Una multitud —no esta multitud o aquélla, la multitud que vive ahora o hace tiempo que murió, una multitud de gente humilde o de gente superior, de ricos o de pobres, etcétera— una multitud es, en su mismo concepto*, la mentira, porque hace al individuo completamente impeni­tente e irresponsable, o por lo menos debilita su sentido de la responsabilidad al reducirlo a una fracción. Obsérvese que no hubo ni un solo soldado que se atreviera a levantar la mano sobre Cayo Mario: esto fue un ejemplo de verdad. Pero simplemente tres o cuatro mujeres con la concien­cia y la impresión de que son una multitud, y confiadas en la posibilidad de que nadie podrá decir de forma definitiva quién lo hizo o lo empezó, son capaces de ello. ¡Qué falsedad! La falsedad, ante todo, reside en la idea de que la multitud hace en realidad sólo lo que el individuo hace en la multitud, aunque sea todo individuo. Porque la “multitud” es una abstracción y no tiene manos; pero cada individuo tiene ordinaria­mente dos manos, y así cuando un individuo levanta sus dos manos sobre Cayo Mario, son las dos manos del individuo, no las de su vecino, y mucho menos las de la. . . multitud, que no tiene manos. La falsedad estriba, en segundo lugar, en que la multitud tuvo el “valor” de hacerlo, porque ninguno de los individuos era tan cobarde como siempre la multitud lo es. Porque, cada individuo que huye en busca de refugio a la multitud y huye así, cobardemente, de ser un individuo (que no tuvo el valor de levantar su mano sobre Cayo Mario, ni de admitir que no lo había hecho), este hombre comparte su porción de cobardía con la cobardía que nosotros conoce­mos como la “ multitud” . Tomad el más alto ejemplo, pensad en Cristo, y en toda la raza humana, en todos los hombres que han nacido y que tienen que nacer.
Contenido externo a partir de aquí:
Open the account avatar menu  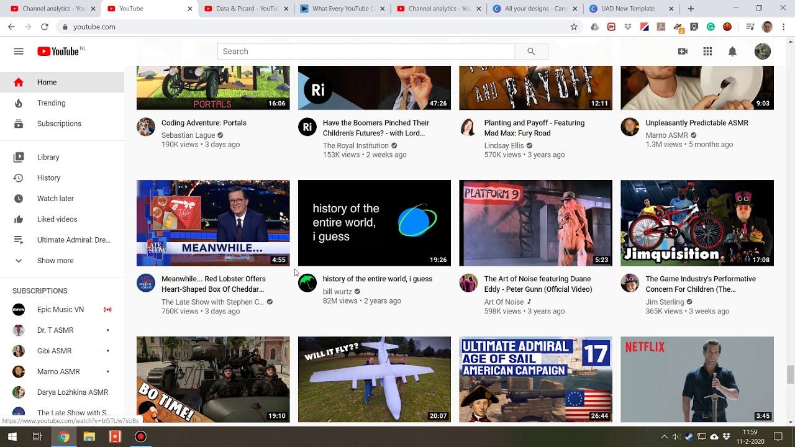point(763,52)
Pero si la situación es tal que desafía al individuo y requiere que cada uno de ellos esté a solas con El, en un lugar solitario, y como individuo, elevarse a El y escupir sobre El, no ha nacido el hombre, ni nunca nacerá, con valor o insolencia suficiente para hacer tal cosa. Eso es mentira.
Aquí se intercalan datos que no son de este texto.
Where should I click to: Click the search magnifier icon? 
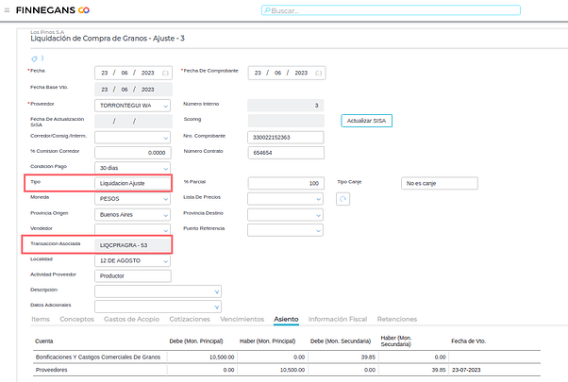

La multitud es mentira. De aquí que nadie tiene más desprecio por lo que es ser hombre que aquellos que del conducir a la multitud hacen su profesión. Si alguno se aproxima a una persona de este tipo, algún individuo, éste es asunto de tan poca monta para su atención que orgullosamente le rechaza. Es preciso que, por lo menos, sean centenares. Cuando son millares, entonces condes­ciende ante la multitud y se inclina ante ella.
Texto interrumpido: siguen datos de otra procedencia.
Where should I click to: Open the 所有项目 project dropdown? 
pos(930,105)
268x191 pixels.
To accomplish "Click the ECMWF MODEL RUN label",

¡Qué mentira! No, cuando se trata de un solo individuo, entonces es el momento de dar expre­sión a la verdad demostrando el respeto de uno por lo que es ser hombre; y si tal vez era, como se dijo probablemente, un pobre diablo, entonces lo que hay que hacer es invitarle a la mejor habitación, y aquel que posea varias voces debe utilizar la más amable y amistosa. Esta es la verdad. Si, por otra parte, hubiera una asamblea de miles o más y tuviera que decidirse la verdad por votación, entonces esto es lo’ que debería hacerse (a menos que uno prefiriera pronunciar en silen­cio la petición del Padrenuestro, “Líbranos del mal”): uno debería, con temor divino, expresar el hecho de que la multitud, considerada como juez sobre materias éticas y religiosas, es mentira, mientras que es eternamente verdad que cada hombre puede ser uno. Esta es la verdad.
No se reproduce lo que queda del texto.